Another day of flying lessons!

The summer sun brought scorching heat.   I often saw the crows getting water at the bird baths or searching for food under shade trees in the pasture.  By now the young juvenile was flying.  His landings were awkward.  I would often observe the parents flying from a branch  to a fence post.  Junior would take the same route, each time making a clumsy landing.  The parents “cawed” in encouragement.  Before long, the youngster was  learning to “caw” like his parents.  The transition from juvenile call to adult is quite comical.  While the parents belted out the well-known, “CAW, CAW, CAAAAW, the youngster’s flat, “WHAH?” sounded more like a question.  It was nothing like the deep, annoying acoustics of his parents.  For weeks this went on.  The young crow improved in flight and food foraging skills, but the call remained juvenile.  At some point he became more confident, belting out his repertoire of calls, but all of them sounded strangely inept.  I began to wonder if he had some type of intellectual disability.

Fresh water each day provided my friends a respite from the heat.

By autumn the trio was still together, and now they attacked my tomato patch just as it was making a comeback from the summer heat.  I often saw them raiding the chicken yard, picking up scratch before the chickens could clean it up.  The biggest of them stood watch while the other two stalked around snapping up grain.  They continued to leave their messy discards at my bird baths.  One day I was walking under a cedar tree when something fell right in front of my face and thumped to the ground.  It was a dead vole!  My first thought was, “Voles don’t climb trees!!” and then I looked up.  Perched above was one of the crow parents.  It flew off, leaving its dinner at my feet.

The cold weather arrived and with it came sightings of more crows, most of them congregating in the woods and beyond.  Still, I saw the little crow family off in a pasture, the chicken yard, or in our front yard looking for whatever bugs, small rodents or varmints they could find.   Surely by now, Junior should be on his own.  What kind of bird stayed with the folks that long?

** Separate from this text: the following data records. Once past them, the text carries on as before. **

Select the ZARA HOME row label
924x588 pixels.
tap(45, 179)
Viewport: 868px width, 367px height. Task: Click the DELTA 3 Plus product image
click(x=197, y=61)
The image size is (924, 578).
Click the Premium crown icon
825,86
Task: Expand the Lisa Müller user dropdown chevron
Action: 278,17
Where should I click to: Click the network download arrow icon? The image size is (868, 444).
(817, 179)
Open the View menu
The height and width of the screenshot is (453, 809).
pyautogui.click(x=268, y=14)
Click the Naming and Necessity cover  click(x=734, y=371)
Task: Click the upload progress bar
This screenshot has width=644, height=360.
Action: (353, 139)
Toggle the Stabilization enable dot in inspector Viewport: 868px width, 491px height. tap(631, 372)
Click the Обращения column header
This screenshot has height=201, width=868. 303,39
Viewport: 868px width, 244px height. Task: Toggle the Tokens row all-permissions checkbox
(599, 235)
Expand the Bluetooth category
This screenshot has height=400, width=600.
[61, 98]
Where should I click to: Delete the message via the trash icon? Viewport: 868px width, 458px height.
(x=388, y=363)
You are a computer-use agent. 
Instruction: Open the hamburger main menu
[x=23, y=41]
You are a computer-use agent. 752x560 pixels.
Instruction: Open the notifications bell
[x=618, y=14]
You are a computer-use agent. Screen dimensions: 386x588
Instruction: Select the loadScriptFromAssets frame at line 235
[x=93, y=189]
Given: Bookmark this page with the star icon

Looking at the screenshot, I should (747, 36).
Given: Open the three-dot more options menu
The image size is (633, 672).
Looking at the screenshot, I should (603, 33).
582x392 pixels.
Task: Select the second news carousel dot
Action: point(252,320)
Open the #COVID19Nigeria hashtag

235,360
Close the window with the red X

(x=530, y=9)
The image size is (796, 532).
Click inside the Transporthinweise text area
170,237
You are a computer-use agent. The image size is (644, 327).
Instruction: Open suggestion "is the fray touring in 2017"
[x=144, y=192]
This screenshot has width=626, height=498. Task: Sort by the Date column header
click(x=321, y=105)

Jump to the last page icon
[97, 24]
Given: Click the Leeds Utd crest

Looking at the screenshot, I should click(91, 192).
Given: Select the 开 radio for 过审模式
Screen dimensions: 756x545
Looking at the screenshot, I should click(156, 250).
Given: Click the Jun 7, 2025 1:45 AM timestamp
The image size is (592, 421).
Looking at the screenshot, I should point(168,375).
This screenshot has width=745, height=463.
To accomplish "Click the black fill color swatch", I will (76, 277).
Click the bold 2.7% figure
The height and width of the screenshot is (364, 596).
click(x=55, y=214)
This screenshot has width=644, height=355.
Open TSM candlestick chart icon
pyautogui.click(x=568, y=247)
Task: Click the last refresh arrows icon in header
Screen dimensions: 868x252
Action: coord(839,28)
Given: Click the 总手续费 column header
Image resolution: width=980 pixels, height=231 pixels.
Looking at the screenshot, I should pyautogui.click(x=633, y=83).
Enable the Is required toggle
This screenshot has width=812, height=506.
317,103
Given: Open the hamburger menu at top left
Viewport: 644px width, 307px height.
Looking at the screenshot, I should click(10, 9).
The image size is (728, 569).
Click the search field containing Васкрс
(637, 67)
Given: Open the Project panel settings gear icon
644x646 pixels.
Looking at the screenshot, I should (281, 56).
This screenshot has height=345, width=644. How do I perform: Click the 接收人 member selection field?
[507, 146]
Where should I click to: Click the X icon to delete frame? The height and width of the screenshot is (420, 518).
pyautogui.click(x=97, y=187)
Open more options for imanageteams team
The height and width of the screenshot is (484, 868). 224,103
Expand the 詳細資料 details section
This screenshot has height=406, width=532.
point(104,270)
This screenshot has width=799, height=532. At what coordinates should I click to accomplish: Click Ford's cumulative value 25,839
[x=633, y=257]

Last week I had the camera out to photograph Daisy deer, playing in the rain.  There in the front yard, amidst the puddles, was the crow family.  I snapped a couple of shots of them, then headed inside and decided it was time to find out more about this interesting trio that still had their young charge tagging along.  Referring to a link by Cornell Lab of Ornithology:  http://www.birds.cornell.edu/crows/babycrow.htm  I discovered the crow family I had been observing all year was completely normal. Usually, there are more “kids”, but in a drought year, who knows what happened.    I also learned something else; I hope I am never asked to raise an orphaned or injured baby crow.  They depend on their parents to feed them for about 2 to 3 months, and survival skills are learned over the period of a full year.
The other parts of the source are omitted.